The firms have a new property “regulated as” inferred. For example firm xyz is regulated as required to register (or excluded as a family office, exempted as a commodity trading adviser, or prohibited as a small state regulated adviser).
Inferred membership of the defined classes enables drill-down to details of requirement to register or the applied exclusion, exemption, and prohibition. For example, the fictional Malboro [VT] Charity Advisers firm only advises charities and becomes an inferred member of class Exempted_Ex_USC_s80b_3_b_4_A.
Vision and Roadmap for Regulators and Supervisory Agencies.
The end-state applies Semantic Compliance to public rulemaking, forms and reports, firm submission and dissemination to the public.
- Code of Federal Regulations published in RDF/OWL in addition to today’s PDF and XML.
SEC, FED, FFIEC should set the standard – not Jayzed Data Models.
- RDF forms alongside and ultimately replacing current XML/XBRL.

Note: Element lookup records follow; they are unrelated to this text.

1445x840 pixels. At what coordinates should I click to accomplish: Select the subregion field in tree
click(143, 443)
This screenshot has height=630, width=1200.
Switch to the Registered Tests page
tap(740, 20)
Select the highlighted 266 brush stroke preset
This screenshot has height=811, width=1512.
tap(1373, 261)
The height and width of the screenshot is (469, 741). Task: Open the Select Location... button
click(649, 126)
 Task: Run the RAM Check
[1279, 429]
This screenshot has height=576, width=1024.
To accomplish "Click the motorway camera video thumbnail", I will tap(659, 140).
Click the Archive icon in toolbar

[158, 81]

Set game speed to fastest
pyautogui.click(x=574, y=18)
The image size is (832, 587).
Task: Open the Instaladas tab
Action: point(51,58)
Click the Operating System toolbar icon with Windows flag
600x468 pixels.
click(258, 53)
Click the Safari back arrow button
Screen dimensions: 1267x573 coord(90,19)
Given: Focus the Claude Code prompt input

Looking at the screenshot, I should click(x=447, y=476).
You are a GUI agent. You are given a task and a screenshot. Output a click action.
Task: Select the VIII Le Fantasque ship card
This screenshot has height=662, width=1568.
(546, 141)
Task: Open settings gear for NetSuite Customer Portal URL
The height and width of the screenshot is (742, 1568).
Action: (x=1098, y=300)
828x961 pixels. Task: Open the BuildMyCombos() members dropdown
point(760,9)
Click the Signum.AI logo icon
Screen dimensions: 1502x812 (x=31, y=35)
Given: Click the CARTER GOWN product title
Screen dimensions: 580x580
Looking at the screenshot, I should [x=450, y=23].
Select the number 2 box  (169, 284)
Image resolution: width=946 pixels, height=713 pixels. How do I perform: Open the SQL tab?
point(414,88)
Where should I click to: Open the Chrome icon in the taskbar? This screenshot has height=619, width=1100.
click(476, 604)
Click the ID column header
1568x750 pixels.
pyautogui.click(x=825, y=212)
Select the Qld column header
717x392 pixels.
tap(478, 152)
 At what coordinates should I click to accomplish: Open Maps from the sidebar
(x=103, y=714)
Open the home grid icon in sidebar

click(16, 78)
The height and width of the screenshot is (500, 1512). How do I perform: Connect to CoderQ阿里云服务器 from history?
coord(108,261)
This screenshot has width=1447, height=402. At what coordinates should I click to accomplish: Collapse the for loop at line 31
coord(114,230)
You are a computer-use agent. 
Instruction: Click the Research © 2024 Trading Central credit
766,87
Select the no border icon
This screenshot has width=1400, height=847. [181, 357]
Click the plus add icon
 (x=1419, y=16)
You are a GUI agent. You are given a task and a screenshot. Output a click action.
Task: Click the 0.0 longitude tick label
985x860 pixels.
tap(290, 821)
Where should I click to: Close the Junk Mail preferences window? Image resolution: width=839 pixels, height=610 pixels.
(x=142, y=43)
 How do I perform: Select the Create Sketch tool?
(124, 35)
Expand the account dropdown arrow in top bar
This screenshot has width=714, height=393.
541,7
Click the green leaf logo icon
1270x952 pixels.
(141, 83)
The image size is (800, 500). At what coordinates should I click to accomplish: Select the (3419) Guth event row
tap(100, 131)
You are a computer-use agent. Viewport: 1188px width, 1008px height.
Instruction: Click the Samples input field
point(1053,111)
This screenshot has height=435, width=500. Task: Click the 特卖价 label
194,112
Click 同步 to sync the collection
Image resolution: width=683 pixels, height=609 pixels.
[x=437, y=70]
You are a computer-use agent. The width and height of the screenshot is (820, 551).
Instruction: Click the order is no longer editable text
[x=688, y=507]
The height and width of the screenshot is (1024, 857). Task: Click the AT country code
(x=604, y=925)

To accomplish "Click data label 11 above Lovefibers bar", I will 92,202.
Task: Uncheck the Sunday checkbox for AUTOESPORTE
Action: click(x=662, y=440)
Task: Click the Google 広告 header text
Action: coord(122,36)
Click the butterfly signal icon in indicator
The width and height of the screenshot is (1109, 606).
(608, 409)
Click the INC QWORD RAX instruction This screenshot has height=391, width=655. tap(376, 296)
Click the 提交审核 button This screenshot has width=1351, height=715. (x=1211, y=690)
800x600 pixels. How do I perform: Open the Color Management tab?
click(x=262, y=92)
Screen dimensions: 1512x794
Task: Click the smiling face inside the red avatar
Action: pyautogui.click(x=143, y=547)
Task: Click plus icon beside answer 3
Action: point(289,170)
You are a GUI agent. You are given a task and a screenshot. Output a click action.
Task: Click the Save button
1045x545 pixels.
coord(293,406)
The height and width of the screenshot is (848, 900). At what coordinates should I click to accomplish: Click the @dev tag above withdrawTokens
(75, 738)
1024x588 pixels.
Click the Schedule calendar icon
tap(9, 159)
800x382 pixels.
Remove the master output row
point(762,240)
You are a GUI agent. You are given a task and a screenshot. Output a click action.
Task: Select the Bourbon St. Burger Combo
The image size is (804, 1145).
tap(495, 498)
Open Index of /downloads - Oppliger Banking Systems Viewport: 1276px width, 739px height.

Firms submit in RDF, which the regulator directly load into the Triple Store.
- Information like Call Reports, IAPD available to the public in Semantic Endpoints. This allows investors, bank, and insurance customers to join the data with other government and public endpoints.
This may take 10 years.
Vision and Roadmap for Financial Institutions
Same US banks and investment funds already have semantic web programs and are actively involved in FIBO development.
The end-state is complete transparency, accuracy and efficiency from reported financial information, its compilation, lineage and ultimate sources.
The Semantic Endpoint extends transparency and accessibility to the institution’s clients.
The ever increasing compliance burden overwhelms Financial Institutions and their regulators. The complexity is no longer manageable with conventional approaches.
The Semantic Web revolution provides more powerful methodologies and tools; technologies that have proven performance and scalability in other industries.
Semantic Compliance applies the ontological approach to regulatory compliance. The uniform representation of requirements, data and rules simplifies architecture, data management and processing.
Everything within the ontology – everything is a triple!